Of course I get some bot traffic including the OpenAI bot – although I just trust the user agent there, I have not confirmed that the origin IP address of the requests actually belongs to OpenAI.
That's just the internet. I like the bots, especially the wp-admin or .env ones. It's fun watching them doing their thing like little ants.
throwaway613745
OpenAI is scraping everything that is publicly accessible. Everything.
Aachen
Yet they provide the user agents and IP address ranges which they scrape from, and say they respect robots.txt
I run a web server and so see a lot of scrapers, but OpenAI is one of the ones that appear to respect limits that you set. A lot of (if not most) others don't even have that ethics standard so I'd not say that "OpenAI scrapes everything they can access. Everything" without qualification, as that doesn't seem to be true, at least not until someone puts a file behind a robots deny page and finds that chatgpt (or another of openai's products) has knowledge of it
jcims
Given these are trivially forged, presumably they aren't really using a Mac for scraping, right? Just to elicit a 'standard' end user response from the server?
>useragent="Mozilla/5.0 (Macintosh; Intel Mac OS X 10_15_7) AppleWebKit/537.36 (KHTML, like Gecko) Chrome/131.0.0.0 Safari/537.36; compatible; OAI-SearchBot/1.3; robots.txt;
snowwrestler
Right. Crawler user agent strings in general tend to include all sorts of legacy stuff for compatibility.
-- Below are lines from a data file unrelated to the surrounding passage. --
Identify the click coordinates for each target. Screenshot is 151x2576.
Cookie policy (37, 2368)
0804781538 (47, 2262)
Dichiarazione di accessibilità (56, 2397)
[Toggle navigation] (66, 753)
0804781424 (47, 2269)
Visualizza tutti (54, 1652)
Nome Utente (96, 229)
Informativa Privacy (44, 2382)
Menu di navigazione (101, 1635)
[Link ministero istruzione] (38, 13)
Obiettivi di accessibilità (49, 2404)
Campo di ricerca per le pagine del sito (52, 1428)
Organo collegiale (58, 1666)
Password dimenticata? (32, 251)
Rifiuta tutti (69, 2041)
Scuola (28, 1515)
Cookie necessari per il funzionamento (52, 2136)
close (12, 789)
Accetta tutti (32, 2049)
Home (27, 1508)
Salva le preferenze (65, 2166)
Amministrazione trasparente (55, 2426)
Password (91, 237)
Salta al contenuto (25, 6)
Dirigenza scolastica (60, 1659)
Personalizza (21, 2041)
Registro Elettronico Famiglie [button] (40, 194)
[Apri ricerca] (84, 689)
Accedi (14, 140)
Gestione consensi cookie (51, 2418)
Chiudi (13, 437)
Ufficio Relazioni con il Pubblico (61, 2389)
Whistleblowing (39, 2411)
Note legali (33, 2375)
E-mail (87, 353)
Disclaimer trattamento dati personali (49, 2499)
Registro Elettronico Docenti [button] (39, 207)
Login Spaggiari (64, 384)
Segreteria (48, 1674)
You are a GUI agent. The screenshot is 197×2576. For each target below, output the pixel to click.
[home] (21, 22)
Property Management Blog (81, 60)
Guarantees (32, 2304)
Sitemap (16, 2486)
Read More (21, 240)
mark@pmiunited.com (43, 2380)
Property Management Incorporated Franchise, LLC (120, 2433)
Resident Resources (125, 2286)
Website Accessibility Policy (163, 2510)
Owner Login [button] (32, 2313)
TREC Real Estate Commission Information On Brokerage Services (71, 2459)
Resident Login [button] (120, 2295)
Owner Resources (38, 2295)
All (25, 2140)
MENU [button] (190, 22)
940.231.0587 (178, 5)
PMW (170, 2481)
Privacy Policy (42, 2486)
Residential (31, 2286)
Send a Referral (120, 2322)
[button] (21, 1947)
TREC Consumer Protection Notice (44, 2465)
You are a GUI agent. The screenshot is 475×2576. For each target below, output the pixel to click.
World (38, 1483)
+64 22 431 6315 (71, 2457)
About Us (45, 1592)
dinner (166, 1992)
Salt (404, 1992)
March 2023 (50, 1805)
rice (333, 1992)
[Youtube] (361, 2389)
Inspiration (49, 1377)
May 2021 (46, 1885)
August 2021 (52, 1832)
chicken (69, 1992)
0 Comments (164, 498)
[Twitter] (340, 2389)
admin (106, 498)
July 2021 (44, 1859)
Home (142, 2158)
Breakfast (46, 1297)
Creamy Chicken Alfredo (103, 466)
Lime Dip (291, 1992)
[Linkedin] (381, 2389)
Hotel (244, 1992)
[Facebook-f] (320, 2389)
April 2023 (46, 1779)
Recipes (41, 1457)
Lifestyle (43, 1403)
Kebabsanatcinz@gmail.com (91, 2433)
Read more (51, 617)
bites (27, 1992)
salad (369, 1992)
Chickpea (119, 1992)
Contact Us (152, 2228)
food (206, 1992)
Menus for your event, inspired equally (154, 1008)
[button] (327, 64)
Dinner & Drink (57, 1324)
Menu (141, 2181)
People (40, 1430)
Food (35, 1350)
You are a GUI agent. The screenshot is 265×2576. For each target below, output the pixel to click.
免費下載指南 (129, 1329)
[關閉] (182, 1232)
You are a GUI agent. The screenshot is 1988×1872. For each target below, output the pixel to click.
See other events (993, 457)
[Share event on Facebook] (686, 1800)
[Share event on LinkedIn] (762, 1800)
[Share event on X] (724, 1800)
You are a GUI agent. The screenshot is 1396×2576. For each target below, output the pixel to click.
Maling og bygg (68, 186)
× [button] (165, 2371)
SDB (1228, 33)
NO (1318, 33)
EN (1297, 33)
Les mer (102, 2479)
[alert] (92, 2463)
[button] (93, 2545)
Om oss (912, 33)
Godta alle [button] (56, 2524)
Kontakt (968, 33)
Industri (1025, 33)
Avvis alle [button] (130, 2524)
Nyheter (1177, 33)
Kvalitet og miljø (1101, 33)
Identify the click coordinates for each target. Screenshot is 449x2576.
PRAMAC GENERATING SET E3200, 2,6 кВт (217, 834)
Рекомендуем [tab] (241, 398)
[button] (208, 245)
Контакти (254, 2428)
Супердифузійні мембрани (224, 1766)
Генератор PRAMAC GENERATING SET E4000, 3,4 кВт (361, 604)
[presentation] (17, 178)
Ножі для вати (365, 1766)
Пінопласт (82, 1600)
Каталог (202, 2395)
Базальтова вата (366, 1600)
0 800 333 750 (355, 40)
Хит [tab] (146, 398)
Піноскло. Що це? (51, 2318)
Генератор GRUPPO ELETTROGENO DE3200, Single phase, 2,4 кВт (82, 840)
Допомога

This actually is a well-behaved crawler user agent because it identifies itself at the end.
Hrun0
Yes, it is very common to change your useragent for web scraping. Mainly because there are websites which will block you just based on that alone
benjojo12
the ip address the this comes from is a OpenAI search bot range:
> "ipv4Prefix": "74.7.175.128/25"
_pdp_
I wonder if this can be used to contaminate OpenAI search indexes?
xpe
Meta: People are quite excellent at jumping to conclusions or assuming their POV is the only one.
Consider this simplified scenario.
- X happened
- Person P says "Ah, *X* happened."
- Person Q *interprets* this in a particular way
and says "Stop saying X is BAD!"
- Person R, who already knows about X...
(and indifferent to what others notice
or might know or be interested in)
...says "(yawn)".
See also: the difference between positive and normative; charitable interpretations; not jumping to conclusions
mxlje
So? It’s public information and a somewhat easily consumable stream of websites to scrape, if my job was to scrape the entire internet I’d probably start there, too.
gmerc
Let's prompt inject it
drwhyandhow
This has been long the case! I think there whole business model is based off scraping lol
Thousands of systems, from Google to script kiddies to OpenAI to nigerian call scammers to cybersecurity firms, actively watch the certificate transparency logs for exactly this reason. Yawn.